Un buque de guerra de la Armada de Estados Unidos que transportaría más de 5000 marines de élite hacia Irán fue detectado acercándose al estrecho de Malaca, frente a las costas de Singapur, tras haber sido desplazado desde Japón, según reportó CNN.
Se trata del buque de asalto anfibio USS Tripoli, que según funcionarios estadounidenses citados por la cadena de noticias está siendo relocalizado y trasladado a la región de Medio Oriente donde actualmente se libra el conflicto bélico con Irán.

El presidente de Estados Unidos Donald Trump aseguró este martes que no tiene miedo a repetir un Vietnam en caso de iniciar una incursión militar terrestre en Irán en el marco de la ofensiva que el país norteamericano e Israel iniciaron contra el país persa el 28 de febrero.
Ya el fin de semana se confirmó que el Ejército de EE.UU. había comenzado a trasladar al menos un buque de asalto anfibio y más de 2.000 marines desde Japón hacia Oriente Medio. Los efectivos supuestamente en tránsito pertenecerían a la 31ª Unidad Expedicionaria de Marines (MEU), con base en el archipiélago meridional nipón de Okinawa, según información citada por la prensa japonesa.

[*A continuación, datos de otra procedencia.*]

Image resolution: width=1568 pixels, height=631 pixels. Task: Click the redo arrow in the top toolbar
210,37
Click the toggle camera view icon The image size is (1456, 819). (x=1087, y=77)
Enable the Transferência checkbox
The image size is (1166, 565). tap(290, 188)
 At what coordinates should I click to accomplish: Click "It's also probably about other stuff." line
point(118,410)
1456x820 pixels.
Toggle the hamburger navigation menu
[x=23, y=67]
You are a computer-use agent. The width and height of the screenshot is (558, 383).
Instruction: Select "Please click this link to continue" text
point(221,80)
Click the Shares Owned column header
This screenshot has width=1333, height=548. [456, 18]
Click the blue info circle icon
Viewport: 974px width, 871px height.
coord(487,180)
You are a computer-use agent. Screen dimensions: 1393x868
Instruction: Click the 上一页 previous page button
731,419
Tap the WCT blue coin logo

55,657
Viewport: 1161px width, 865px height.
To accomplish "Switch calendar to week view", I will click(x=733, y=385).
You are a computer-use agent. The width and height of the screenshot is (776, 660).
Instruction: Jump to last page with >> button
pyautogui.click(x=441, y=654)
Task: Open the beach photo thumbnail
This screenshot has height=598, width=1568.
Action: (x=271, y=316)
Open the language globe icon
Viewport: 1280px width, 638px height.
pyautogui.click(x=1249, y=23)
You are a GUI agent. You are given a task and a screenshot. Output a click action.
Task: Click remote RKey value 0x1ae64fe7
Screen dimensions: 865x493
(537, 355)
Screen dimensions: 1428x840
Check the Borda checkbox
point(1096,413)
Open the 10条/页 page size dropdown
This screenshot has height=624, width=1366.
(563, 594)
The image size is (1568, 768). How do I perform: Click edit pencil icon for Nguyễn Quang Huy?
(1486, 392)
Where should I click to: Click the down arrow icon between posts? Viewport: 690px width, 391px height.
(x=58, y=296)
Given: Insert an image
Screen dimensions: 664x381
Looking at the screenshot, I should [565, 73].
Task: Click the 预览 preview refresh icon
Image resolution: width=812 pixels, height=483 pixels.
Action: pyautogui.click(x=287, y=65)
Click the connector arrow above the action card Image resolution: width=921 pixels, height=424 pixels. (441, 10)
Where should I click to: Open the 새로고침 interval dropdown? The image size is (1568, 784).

En una nueva escalada de la guerra, hace menos de una semana ya se había anticipado que Estados Unidos había enviado una expedición de marines a Oriente Medio. Según reportó Wall Street Journal, a medida que Irán intensificaba sus ataques en el estrecho de Ormuz, el secretario de Guerra, Pete Hegseth, aprobó una solicitud del Comando Central de Estados Unidos para el despliegue de un grupo anfibio y su unidad expedicionaria adjunta, según tres funcionarios estadounidenses citados.
Ese grupo suele estar compuesto por varios buques y acompañado por unos 5.000 infantes de marina y marineros. Este tipo de unidades se han utilizado tradicionalmente para misiones como evacuaciones a gran escala y operaciones que requieren movimientos de barco a tierra, incluidas incursiones y asaltos.
También cuentan con un componente de combate terrestre y aéreo, y algunas unidades están entrenadas para sostener operaciones especiales durante semanas.
La movilización de marines y tropas terrestres es una señal que el mundo mira con expectativa, y llega después de una de las acciones más provocadadoras de Estados Unidos que este viernes eecutó “uno de los bombardeos más poderosos” de la historia de Oriente Medio “aniquilando” por completo todos los objetivos militares en la isla de Kharg, un punto diminuto del mapa pero estratégico en la guerra entre EE.UU. e Israel contra Irán.
Se trata de una franja de tierra de apenas 22 kilómetros cuadrados en el norte del Golfo Pérsico que, pese a su tamaño, concentra el grueso del poder económico del régimen de los ayatolás.
En su mensaje, Trump lanzó una dura advertencia: “Nuestras armas son las más poderosas y sofisticadas que el mundo haya conocido pero, por razones de decencia, he elegido NO destruir la infraestructura petrolera de la isla. Sin embargo, si Irán, o cualquier otro, hace algo para interferir con el libre y seguro paso de los barcos por el Estrecho de Ormuz, reconsideraré esta decisión de inmediato”.
Recientemente, el secretario de Guerra, Pete Hegseth aseguró que no hay que “preocuparse” por los ataques iraníes que podrían interrumpir el tráfico de crudo y gas y mercancías a través del estrecho de Ormuz porque “Washington tiene un plan”.
Y agregó: “No hay por qué preocuparse. Tenemos un plan en marcha para derrotar, destruir e inutilizar todas sus capacidades militares significativas a un ritmo que el mundo no ha visto nunca antes”, dijo en una rueda de prensa.